BEGIN

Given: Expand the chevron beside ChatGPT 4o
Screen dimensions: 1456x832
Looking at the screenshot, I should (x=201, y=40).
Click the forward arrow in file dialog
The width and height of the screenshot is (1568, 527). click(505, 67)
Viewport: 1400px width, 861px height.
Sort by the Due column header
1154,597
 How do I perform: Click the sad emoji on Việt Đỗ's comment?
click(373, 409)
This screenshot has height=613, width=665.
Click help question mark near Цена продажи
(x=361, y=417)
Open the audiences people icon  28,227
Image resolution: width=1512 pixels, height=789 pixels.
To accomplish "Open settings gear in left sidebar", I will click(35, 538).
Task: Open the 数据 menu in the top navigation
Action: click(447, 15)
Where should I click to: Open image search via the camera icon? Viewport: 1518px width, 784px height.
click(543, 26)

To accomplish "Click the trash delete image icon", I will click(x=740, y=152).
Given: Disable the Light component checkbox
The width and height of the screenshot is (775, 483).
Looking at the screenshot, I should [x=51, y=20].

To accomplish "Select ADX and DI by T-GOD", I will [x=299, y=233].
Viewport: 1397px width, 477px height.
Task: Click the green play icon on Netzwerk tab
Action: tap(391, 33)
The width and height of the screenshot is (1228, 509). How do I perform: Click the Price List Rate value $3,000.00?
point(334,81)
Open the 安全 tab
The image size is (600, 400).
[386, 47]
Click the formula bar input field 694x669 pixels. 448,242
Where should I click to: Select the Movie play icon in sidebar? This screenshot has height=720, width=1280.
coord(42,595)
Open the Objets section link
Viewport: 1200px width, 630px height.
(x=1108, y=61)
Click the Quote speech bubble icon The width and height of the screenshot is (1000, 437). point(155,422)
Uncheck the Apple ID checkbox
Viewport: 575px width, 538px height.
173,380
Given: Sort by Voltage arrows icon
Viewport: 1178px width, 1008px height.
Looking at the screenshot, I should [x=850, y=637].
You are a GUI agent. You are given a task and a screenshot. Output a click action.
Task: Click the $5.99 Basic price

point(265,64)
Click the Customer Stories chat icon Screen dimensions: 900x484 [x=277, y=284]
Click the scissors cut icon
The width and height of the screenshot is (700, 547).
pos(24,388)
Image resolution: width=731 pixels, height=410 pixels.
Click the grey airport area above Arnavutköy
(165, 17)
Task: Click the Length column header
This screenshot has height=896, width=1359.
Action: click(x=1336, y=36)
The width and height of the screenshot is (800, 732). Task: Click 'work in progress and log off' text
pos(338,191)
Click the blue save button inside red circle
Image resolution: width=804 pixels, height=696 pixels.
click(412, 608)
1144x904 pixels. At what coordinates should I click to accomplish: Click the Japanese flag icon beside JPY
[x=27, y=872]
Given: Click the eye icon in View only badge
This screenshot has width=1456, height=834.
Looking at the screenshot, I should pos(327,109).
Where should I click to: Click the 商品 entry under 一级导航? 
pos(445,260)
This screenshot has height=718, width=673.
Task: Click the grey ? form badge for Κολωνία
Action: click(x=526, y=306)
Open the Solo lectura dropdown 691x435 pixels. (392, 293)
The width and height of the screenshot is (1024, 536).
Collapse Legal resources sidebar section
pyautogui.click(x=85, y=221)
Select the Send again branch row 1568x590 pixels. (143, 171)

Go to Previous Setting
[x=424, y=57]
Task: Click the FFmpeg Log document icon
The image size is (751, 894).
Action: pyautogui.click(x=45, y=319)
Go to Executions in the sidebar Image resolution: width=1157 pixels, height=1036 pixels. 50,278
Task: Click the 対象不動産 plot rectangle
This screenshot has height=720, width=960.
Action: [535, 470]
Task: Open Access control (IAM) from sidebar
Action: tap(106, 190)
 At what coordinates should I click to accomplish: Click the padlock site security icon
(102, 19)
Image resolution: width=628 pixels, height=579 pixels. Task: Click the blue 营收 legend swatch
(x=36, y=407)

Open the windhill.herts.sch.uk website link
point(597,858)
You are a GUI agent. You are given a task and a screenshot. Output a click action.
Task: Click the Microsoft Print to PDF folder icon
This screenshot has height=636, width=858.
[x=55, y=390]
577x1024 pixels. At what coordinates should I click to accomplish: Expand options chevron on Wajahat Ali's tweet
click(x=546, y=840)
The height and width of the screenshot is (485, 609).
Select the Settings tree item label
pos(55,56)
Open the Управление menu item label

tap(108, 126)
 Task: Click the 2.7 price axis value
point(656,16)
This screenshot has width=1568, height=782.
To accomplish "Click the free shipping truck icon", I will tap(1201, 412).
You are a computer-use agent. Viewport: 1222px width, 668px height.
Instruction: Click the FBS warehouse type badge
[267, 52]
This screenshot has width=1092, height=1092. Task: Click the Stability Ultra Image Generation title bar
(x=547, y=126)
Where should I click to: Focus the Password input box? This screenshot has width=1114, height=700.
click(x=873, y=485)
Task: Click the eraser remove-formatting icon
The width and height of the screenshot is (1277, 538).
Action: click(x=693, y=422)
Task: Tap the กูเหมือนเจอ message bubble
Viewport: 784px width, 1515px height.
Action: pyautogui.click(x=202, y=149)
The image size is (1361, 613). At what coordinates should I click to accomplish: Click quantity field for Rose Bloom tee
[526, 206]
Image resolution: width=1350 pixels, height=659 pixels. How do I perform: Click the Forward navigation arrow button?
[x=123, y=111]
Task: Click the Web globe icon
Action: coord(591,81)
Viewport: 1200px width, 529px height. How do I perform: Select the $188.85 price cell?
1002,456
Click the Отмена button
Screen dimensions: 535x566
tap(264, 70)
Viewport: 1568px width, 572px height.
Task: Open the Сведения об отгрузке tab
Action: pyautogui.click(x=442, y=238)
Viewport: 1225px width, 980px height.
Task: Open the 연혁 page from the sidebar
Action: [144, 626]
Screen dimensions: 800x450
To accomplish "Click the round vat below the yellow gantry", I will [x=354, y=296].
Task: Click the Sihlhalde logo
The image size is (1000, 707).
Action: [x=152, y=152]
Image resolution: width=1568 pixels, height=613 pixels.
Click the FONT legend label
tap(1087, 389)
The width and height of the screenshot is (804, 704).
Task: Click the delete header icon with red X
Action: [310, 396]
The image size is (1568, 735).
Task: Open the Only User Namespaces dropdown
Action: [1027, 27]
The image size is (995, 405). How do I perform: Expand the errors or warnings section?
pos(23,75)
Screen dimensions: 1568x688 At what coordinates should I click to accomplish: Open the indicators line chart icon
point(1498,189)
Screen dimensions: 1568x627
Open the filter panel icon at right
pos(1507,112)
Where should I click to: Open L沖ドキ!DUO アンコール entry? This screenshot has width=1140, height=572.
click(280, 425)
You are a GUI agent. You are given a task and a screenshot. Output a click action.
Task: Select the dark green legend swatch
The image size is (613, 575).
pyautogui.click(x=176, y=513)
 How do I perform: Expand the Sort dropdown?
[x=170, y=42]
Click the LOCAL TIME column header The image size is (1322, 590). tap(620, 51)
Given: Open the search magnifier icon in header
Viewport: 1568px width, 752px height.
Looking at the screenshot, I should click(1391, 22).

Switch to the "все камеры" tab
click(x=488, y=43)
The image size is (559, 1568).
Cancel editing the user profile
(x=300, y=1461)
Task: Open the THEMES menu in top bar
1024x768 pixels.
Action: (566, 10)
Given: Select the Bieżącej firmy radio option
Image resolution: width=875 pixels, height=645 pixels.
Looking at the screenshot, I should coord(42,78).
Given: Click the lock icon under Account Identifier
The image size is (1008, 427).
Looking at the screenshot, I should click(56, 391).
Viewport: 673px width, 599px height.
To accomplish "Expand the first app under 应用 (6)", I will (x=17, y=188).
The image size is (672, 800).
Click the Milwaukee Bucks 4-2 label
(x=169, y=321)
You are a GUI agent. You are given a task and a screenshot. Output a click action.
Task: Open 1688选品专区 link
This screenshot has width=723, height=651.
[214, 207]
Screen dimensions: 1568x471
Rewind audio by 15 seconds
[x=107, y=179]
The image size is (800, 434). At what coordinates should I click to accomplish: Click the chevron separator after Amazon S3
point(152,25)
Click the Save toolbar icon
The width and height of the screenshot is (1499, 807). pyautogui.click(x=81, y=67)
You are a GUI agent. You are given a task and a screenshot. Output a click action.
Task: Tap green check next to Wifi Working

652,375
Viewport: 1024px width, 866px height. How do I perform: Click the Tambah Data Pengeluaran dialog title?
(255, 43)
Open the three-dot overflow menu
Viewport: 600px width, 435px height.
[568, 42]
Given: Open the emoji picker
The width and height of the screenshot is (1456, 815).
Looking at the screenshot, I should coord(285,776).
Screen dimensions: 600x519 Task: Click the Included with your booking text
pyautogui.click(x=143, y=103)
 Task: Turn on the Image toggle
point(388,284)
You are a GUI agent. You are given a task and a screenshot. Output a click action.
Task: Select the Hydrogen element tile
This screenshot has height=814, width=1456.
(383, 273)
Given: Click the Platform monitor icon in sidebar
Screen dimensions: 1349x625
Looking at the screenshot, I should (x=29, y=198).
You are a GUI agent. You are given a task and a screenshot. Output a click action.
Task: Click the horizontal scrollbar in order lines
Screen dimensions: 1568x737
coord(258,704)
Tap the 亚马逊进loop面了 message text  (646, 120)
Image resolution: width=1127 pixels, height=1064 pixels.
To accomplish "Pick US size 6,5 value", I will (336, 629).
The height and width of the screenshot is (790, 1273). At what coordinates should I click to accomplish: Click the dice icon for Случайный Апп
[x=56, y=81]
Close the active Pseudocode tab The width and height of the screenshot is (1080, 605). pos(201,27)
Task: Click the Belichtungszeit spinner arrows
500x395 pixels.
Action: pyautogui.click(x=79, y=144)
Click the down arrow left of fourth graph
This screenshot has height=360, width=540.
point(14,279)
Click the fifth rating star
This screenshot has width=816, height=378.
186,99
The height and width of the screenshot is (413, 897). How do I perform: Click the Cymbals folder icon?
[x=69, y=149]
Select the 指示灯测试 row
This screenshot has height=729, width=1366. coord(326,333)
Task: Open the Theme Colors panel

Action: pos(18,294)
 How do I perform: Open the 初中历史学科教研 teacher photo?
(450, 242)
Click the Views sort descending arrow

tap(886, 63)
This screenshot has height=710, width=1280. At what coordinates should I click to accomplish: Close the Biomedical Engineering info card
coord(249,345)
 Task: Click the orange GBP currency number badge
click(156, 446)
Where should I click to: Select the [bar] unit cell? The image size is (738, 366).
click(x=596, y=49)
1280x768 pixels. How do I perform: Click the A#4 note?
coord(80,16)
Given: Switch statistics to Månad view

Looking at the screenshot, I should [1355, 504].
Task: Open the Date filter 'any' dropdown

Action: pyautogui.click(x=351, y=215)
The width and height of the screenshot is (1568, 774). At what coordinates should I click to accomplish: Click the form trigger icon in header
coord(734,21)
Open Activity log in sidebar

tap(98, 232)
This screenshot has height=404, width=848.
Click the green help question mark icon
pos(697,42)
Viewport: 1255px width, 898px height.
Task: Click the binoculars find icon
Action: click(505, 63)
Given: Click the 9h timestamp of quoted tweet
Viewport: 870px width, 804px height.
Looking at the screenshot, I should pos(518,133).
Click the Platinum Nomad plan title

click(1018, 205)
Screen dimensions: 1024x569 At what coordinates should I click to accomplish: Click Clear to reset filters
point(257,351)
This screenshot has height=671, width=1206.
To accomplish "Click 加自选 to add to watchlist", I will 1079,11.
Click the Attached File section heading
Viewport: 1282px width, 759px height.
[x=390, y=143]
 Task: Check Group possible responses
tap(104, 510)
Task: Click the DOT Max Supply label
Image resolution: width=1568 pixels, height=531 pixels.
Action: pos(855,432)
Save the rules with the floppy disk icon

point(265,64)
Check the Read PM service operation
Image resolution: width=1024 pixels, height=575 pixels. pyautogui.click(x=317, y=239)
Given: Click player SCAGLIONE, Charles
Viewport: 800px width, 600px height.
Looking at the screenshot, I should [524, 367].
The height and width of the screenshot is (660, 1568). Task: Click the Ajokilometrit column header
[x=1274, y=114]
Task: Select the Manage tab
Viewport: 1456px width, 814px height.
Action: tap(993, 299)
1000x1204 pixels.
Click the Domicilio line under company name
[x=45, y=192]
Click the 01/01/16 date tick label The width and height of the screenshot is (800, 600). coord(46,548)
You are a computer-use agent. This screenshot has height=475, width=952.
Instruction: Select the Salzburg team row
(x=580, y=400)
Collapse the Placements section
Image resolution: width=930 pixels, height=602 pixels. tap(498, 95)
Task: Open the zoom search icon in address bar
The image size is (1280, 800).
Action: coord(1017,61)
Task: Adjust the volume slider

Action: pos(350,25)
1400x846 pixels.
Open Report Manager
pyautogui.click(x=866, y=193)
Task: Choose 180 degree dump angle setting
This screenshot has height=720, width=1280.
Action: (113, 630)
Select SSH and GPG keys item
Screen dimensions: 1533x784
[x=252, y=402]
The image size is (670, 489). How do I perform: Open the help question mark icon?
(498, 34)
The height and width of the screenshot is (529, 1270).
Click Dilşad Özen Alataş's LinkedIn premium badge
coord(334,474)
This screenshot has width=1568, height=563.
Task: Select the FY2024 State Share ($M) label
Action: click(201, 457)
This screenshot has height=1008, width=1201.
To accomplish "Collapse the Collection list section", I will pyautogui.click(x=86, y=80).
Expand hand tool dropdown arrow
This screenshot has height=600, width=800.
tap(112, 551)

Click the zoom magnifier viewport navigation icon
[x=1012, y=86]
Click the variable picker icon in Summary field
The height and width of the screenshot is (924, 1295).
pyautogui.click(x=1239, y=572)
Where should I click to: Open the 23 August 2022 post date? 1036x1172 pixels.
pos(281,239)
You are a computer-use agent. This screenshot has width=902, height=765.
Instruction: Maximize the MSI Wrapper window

END

● **TASK ITEM**
Proceeding from the line containing "The image size is (600, 400)." through the line containing "Task: Click the Length column header", transcribe the lines above exactly, both end lines included.

● **TASK RESPONSE**
The image size is (600, 400).
[386, 47]
Click the formula bar input field 694x669 pixels. 448,242
Where should I click to: Select the Movie play icon in sidebar? This screenshot has height=720, width=1280.
coord(42,595)
Open the Objets section link
Viewport: 1200px width, 630px height.
(x=1108, y=61)
Click the Quote speech bubble icon The width and height of the screenshot is (1000, 437). point(155,422)
Uncheck the Apple ID checkbox
Viewport: 575px width, 538px height.
173,380
Given: Sort by Voltage arrows icon
Viewport: 1178px width, 1008px height.
Looking at the screenshot, I should [x=850, y=637].
You are a GUI agent. You are given a task and a screenshot. Output a click action.
Task: Click the $5.99 Basic price

point(265,64)
Click the Customer Stories chat icon Screen dimensions: 900x484 [x=277, y=284]
Click the scissors cut icon
The width and height of the screenshot is (700, 547).
pos(24,388)
Image resolution: width=731 pixels, height=410 pixels.
Click the grey airport area above Arnavutköy
(165, 17)
Task: Click the Length column header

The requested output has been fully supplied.